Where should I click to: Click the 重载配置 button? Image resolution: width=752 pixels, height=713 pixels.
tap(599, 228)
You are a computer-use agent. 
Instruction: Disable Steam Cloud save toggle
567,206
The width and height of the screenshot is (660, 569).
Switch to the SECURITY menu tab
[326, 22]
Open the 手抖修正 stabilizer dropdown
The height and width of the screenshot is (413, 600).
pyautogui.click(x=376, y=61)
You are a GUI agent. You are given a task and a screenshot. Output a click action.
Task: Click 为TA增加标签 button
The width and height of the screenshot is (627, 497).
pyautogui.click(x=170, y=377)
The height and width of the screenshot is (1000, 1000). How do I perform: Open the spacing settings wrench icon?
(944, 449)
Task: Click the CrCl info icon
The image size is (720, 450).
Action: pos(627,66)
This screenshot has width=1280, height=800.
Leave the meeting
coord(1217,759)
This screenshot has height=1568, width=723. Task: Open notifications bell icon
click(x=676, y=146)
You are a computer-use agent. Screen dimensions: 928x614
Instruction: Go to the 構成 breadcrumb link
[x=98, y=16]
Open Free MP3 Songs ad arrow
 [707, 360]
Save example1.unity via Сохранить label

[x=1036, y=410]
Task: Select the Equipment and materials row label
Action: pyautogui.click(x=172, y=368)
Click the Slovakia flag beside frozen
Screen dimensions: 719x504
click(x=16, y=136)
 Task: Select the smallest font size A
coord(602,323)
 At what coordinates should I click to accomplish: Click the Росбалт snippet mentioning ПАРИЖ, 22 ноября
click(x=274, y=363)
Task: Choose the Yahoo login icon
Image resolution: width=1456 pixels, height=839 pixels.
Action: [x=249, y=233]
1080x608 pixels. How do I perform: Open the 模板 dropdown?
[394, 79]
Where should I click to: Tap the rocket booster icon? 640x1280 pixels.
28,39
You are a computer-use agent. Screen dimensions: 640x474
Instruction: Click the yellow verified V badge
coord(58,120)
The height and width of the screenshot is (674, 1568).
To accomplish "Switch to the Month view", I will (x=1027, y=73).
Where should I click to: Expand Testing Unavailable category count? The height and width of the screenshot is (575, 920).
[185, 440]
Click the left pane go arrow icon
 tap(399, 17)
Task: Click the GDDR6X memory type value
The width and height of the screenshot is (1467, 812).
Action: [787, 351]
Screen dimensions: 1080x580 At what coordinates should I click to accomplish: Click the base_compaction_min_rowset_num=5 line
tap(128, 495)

====

*About this exercise*. Produce the whole listing once more, exactly.

*Answer area*.
Where should I click to: Click the 重载配置 button? Image resolution: width=752 pixels, height=713 pixels.
tap(599, 228)
You are a computer-use agent. 
Instruction: Disable Steam Cloud save toggle
567,206
The width and height of the screenshot is (660, 569).
Switch to the SECURITY menu tab
[326, 22]
Open the 手抖修正 stabilizer dropdown
The height and width of the screenshot is (413, 600).
pyautogui.click(x=376, y=61)
You are a GUI agent. You are given a task and a screenshot. Output a click action.
Task: Click 为TA增加标签 button
The width and height of the screenshot is (627, 497).
pyautogui.click(x=170, y=377)
The height and width of the screenshot is (1000, 1000). How do I perform: Open the spacing settings wrench icon?
(944, 449)
Task: Click the CrCl info icon
The image size is (720, 450).
Action: pos(627,66)
This screenshot has width=1280, height=800.
Leave the meeting
coord(1217,759)
This screenshot has height=1568, width=723. Task: Open notifications bell icon
click(x=676, y=146)
You are a computer-use agent. Screen dimensions: 928x614
Instruction: Go to the 構成 breadcrumb link
[x=98, y=16]
Open Free MP3 Songs ad arrow
 [707, 360]
Save example1.unity via Сохранить label

[x=1036, y=410]
Task: Select the Equipment and materials row label
Action: pyautogui.click(x=172, y=368)
Click the Slovakia flag beside frozen
Screen dimensions: 719x504
click(x=16, y=136)
 Task: Select the smallest font size A
coord(602,323)
 At what coordinates should I click to accomplish: Click the Росбалт snippet mentioning ПАРИЖ, 22 ноября
click(x=274, y=363)
Task: Choose the Yahoo login icon
Image resolution: width=1456 pixels, height=839 pixels.
Action: [x=249, y=233]
1080x608 pixels. How do I perform: Open the 模板 dropdown?
[394, 79]
Where should I click to: Tap the rocket booster icon? 640x1280 pixels.
28,39
You are a computer-use agent. Screen dimensions: 640x474
Instruction: Click the yellow verified V badge
coord(58,120)
The height and width of the screenshot is (674, 1568).
To accomplish "Switch to the Month view", I will (x=1027, y=73).
Where should I click to: Expand Testing Unavailable category count? The height and width of the screenshot is (575, 920).
[185, 440]
Click the left pane go arrow icon
 tap(399, 17)
Task: Click the GDDR6X memory type value
The width and height of the screenshot is (1467, 812).
Action: [787, 351]
Screen dimensions: 1080x580 At what coordinates should I click to accomplish: Click the base_compaction_min_rowset_num=5 line
tap(128, 495)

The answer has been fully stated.